Task details —
Reproduce each of the following lines word for word, keeping them in the order given.

[Pointing lines for text and interface elements]
>> begin

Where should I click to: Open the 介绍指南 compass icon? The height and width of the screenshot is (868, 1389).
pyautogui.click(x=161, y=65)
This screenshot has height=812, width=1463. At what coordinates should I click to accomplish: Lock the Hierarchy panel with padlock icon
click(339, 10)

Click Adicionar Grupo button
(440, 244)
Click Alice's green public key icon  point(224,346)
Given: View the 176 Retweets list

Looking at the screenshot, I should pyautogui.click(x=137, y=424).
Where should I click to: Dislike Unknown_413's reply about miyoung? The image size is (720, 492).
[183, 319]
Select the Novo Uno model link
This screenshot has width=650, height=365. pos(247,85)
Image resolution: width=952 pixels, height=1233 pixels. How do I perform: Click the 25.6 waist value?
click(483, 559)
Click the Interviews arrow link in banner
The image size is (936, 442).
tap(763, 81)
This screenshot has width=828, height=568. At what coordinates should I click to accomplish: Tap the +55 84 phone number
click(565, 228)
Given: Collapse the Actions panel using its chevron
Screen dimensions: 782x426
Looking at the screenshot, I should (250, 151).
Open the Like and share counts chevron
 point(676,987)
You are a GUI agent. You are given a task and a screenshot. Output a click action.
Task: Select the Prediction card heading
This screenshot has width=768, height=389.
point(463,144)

>> end

Task answer —
Where should I click to: Open the 介绍指南 compass icon? The height and width of the screenshot is (868, 1389).
pyautogui.click(x=161, y=65)
This screenshot has height=812, width=1463. At what coordinates should I click to accomplish: Lock the Hierarchy panel with padlock icon
click(339, 10)

Click Adicionar Grupo button
(440, 244)
Click Alice's green public key icon  point(224,346)
Given: View the 176 Retweets list

Looking at the screenshot, I should pyautogui.click(x=137, y=424).
Where should I click to: Dislike Unknown_413's reply about miyoung? The image size is (720, 492).
[183, 319]
Select the Novo Uno model link
This screenshot has width=650, height=365. pos(247,85)
Image resolution: width=952 pixels, height=1233 pixels. How do I perform: Click the 25.6 waist value?
click(483, 559)
Click the Interviews arrow link in banner
The image size is (936, 442).
tap(763, 81)
This screenshot has width=828, height=568. At what coordinates should I click to accomplish: Tap the +55 84 phone number
click(565, 228)
Given: Collapse the Actions panel using its chevron
Screen dimensions: 782x426
Looking at the screenshot, I should (250, 151).
Open the Like and share counts chevron
 point(676,987)
You are a GUI agent. You are given a task and a screenshot. Output a click action.
Task: Select the Prediction card heading
This screenshot has width=768, height=389.
point(463,144)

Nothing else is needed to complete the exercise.